#### Available data ####
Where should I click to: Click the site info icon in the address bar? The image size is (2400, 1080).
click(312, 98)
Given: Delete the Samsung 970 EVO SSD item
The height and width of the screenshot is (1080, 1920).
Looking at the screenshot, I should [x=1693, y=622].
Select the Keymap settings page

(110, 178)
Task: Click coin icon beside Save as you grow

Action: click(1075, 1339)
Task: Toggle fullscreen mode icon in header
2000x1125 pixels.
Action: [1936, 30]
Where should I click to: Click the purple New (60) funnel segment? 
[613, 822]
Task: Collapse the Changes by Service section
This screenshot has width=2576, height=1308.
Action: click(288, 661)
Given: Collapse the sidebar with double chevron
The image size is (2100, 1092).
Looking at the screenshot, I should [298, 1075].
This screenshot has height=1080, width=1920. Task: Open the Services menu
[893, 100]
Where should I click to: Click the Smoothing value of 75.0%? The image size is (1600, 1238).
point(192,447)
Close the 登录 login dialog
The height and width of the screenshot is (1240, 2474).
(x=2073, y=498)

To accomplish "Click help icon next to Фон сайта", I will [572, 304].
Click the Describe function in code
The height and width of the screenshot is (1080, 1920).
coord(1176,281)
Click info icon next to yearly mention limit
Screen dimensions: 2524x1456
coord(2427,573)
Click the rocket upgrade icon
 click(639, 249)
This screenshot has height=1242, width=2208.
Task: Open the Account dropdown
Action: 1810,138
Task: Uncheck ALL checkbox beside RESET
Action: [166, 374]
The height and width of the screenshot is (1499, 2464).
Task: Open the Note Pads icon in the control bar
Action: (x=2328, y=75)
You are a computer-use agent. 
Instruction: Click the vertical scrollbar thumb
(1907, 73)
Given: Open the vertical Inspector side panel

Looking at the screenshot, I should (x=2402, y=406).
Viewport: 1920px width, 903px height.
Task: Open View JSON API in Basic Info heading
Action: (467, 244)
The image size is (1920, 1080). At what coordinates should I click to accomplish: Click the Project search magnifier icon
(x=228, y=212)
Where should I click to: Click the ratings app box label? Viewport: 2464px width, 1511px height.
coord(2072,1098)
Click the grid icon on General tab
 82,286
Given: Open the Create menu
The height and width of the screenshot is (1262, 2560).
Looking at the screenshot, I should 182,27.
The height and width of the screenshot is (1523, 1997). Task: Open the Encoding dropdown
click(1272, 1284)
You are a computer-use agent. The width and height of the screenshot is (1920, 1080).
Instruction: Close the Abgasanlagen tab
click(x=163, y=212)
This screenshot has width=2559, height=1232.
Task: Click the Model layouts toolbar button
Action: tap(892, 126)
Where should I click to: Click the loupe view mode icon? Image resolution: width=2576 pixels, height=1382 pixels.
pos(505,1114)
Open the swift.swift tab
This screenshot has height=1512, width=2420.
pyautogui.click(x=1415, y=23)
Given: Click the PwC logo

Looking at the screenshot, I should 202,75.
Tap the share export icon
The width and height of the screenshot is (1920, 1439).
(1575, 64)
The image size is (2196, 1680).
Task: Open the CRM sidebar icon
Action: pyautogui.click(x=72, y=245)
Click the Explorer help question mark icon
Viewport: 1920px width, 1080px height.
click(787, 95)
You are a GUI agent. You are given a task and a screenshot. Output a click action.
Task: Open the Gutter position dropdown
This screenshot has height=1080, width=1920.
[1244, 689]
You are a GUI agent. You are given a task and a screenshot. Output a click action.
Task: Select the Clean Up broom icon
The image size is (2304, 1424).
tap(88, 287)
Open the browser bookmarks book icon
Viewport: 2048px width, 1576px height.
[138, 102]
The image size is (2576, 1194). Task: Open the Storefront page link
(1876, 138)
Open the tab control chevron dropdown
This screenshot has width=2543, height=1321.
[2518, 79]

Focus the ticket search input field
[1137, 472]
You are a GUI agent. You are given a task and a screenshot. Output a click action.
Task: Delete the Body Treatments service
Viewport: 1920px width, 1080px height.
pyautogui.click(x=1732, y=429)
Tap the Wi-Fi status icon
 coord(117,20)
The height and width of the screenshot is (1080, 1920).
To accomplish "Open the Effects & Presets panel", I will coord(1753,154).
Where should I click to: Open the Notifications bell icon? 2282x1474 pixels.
####
[Task prompt]:
Using the entries above, repeat only the lines from the one containing "Click the Describe function in code" through the one containing "You are a computer-use agent. The", end lines included.

[Task answer]:
Click the Describe function in code
The height and width of the screenshot is (1080, 1920).
coord(1176,281)
Click info icon next to yearly mention limit
Screen dimensions: 2524x1456
coord(2427,573)
Click the rocket upgrade icon
 click(639, 249)
This screenshot has height=1242, width=2208.
Task: Open the Account dropdown
Action: 1810,138
Task: Uncheck ALL checkbox beside RESET
Action: [166, 374]
The height and width of the screenshot is (1499, 2464).
Task: Open the Note Pads icon in the control bar
Action: (x=2328, y=75)
You are a computer-use agent. 
Instruction: Click the vertical scrollbar thumb
(1907, 73)
Given: Open the vertical Inspector side panel

Looking at the screenshot, I should (x=2402, y=406).
Viewport: 1920px width, 903px height.
Task: Open View JSON API in Basic Info heading
Action: (467, 244)
The image size is (1920, 1080). At what coordinates should I click to accomplish: Click the Project search magnifier icon
(x=228, y=212)
Where should I click to: Click the ratings app box label? Viewport: 2464px width, 1511px height.
coord(2072,1098)
Click the grid icon on General tab
 82,286
Given: Open the Create menu
The height and width of the screenshot is (1262, 2560).
Looking at the screenshot, I should 182,27.
The height and width of the screenshot is (1523, 1997). Task: Open the Encoding dropdown
click(1272, 1284)
You are a computer-use agent. The width and height of the screenshot is (1920, 1080).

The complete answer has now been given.